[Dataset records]
◆ ◆ ◆

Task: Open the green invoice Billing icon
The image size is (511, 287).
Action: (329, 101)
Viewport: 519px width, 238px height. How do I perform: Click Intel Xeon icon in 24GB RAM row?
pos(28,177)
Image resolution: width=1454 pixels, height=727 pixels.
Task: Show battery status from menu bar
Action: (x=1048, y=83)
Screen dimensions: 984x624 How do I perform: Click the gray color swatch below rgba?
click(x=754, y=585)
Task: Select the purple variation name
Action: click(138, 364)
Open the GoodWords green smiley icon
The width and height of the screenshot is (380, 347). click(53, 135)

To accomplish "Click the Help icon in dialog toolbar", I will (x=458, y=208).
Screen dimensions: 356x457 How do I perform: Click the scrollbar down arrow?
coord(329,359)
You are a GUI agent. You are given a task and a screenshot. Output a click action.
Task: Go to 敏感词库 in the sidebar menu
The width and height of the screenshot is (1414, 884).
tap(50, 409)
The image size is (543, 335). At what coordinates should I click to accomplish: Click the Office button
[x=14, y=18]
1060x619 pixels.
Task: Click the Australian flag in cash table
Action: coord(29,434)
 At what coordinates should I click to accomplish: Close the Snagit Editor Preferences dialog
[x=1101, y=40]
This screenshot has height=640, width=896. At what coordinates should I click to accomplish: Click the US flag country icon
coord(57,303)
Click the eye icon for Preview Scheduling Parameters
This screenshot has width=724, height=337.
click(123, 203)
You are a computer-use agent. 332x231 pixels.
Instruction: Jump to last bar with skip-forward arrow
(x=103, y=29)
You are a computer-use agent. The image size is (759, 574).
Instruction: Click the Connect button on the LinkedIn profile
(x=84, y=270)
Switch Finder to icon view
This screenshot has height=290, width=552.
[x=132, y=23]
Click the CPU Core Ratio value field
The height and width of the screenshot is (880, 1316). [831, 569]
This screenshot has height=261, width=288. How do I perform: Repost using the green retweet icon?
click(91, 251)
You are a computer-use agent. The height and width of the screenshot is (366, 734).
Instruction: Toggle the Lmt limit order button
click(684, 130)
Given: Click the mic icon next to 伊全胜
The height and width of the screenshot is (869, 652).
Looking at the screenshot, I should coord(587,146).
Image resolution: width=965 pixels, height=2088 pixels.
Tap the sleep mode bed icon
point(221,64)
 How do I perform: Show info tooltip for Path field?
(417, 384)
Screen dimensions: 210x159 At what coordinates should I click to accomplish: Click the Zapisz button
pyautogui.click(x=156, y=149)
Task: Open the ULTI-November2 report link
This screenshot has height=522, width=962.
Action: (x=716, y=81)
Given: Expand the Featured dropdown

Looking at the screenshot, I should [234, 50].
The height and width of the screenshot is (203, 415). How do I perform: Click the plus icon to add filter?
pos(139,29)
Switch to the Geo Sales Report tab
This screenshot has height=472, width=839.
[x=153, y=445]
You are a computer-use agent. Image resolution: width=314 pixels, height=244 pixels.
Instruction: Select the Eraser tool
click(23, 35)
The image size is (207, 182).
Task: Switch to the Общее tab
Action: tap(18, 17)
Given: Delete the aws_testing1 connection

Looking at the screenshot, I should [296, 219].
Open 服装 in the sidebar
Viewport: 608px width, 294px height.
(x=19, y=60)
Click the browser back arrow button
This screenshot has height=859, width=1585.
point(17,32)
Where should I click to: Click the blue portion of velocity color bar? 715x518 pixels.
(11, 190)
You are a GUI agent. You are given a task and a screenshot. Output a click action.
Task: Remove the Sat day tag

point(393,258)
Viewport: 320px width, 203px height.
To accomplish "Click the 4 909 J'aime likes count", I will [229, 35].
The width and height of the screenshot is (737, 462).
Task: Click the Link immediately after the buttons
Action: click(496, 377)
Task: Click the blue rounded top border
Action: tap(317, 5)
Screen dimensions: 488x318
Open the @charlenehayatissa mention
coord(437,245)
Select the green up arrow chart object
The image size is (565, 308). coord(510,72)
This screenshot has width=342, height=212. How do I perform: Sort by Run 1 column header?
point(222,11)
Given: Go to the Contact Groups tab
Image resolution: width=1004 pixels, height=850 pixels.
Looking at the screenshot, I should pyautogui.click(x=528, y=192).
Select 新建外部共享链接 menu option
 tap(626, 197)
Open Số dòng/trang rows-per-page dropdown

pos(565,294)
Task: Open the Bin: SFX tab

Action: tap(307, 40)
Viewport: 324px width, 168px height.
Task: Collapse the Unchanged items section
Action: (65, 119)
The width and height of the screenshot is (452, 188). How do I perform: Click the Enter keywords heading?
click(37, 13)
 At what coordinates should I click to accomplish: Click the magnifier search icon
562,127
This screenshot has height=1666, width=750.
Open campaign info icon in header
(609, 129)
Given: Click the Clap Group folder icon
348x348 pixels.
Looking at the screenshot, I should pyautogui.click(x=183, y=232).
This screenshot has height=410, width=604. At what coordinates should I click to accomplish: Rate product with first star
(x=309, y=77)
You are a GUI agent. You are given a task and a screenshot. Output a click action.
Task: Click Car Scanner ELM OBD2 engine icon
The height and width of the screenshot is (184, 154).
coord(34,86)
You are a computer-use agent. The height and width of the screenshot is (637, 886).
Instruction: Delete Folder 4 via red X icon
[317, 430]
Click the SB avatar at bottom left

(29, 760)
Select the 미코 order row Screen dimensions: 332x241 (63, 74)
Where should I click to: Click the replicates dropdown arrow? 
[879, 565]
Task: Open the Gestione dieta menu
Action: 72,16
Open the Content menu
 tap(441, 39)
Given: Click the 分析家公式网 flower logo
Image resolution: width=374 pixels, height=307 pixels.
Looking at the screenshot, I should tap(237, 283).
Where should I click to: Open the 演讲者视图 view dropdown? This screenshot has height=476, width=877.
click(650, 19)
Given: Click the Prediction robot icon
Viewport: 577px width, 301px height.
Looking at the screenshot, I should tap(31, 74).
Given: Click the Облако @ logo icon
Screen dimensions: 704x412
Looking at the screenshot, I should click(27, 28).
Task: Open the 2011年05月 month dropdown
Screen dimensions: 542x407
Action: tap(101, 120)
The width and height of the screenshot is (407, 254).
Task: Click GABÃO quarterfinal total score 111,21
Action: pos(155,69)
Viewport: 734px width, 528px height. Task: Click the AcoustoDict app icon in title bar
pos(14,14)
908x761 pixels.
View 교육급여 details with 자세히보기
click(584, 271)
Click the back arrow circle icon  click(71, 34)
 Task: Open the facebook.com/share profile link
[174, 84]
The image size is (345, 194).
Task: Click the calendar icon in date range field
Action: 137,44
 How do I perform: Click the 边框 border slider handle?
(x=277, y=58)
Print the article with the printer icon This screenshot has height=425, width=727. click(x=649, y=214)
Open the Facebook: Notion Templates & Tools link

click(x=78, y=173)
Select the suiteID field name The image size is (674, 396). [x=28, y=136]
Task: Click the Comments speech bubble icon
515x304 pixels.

◆ ◆ ◆

Problem to work on: In the records above, how many lines include "sidebar"? Answer with the number alone.

Result of the exercise: 2